**Task to carry out**
From the text about the DuckDuckGo Browser for Windows, quote the passage starting at "But DuckDuckGo says" and ending at "sent to Microsoft.", word for word.

**Text shown**
Content starts

DuckDuckGo is best known for its privacy-focused search engine. But the company also makes browser extensions and full-fledged web browsers for Android, iOS, Mac, and now Windows.
After launching a desktop app for Mac users last year, DuckDuckGo has released a public beta of the DuckDuckGo Browser for Windows. Unsurprisingly the key features that set it apart from other browsers are mostly about privacy: there’s built-in protection from trackers, cookie consent pop-up windows, and even a video player specifically designed to let you watch YouTube videos without ads or tracking.
DuckDuckGo says its browser isn’t a fork of any other web browsers like Google Chrome or Mozilla Firefox. But it does rely on “the underlying operating system rendering API,” which means it uses the same Blink rendering engine to load web pages as Google Chrome or Microsoft Edge.
But DuckDuckGo says that unlike Chrome or Edge, the DuckDuckGo Browser is built from the ground up with an emphasis on privacy. So while it’s using the Windows Webview2 API, crash report data isn’t sent to Microsoft.
The browser also blocks 3rd-party trackers from loading, offers optional support for automatically choosing the most privacy-oriented options from cookie consent windows and then closing the pop-ups, and a “Fire” button that lets you delete all recent browsing data with a single-click (you can mark specific pages as fireproof if you want to stay logged in).

Content ends

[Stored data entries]
Content starts

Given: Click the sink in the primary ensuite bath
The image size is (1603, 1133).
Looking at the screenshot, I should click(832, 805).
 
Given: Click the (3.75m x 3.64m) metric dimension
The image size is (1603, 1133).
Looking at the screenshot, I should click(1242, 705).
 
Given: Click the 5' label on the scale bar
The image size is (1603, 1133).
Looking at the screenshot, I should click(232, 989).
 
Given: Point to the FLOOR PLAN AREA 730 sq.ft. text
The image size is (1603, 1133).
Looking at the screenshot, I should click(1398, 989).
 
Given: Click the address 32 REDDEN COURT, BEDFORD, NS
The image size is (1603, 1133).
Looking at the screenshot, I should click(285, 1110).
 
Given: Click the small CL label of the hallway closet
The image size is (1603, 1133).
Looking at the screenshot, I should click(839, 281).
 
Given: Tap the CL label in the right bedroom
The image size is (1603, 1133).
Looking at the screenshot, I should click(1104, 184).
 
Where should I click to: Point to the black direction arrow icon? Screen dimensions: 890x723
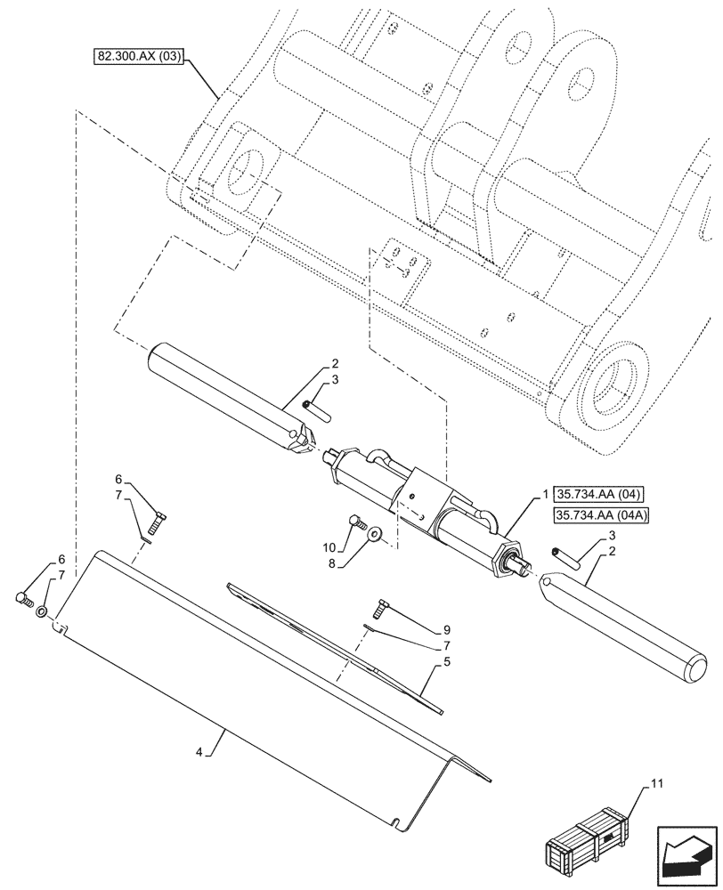(x=685, y=854)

Content ends

**Output for this task**
But DuckDuckGo says that unlike Chrome or Edge, the DuckDuckGo Browser is built from the ground up with an emphasis on privacy. So while it’s using the Windows Webview2 API, crash report data isn’t sent to Microsoft.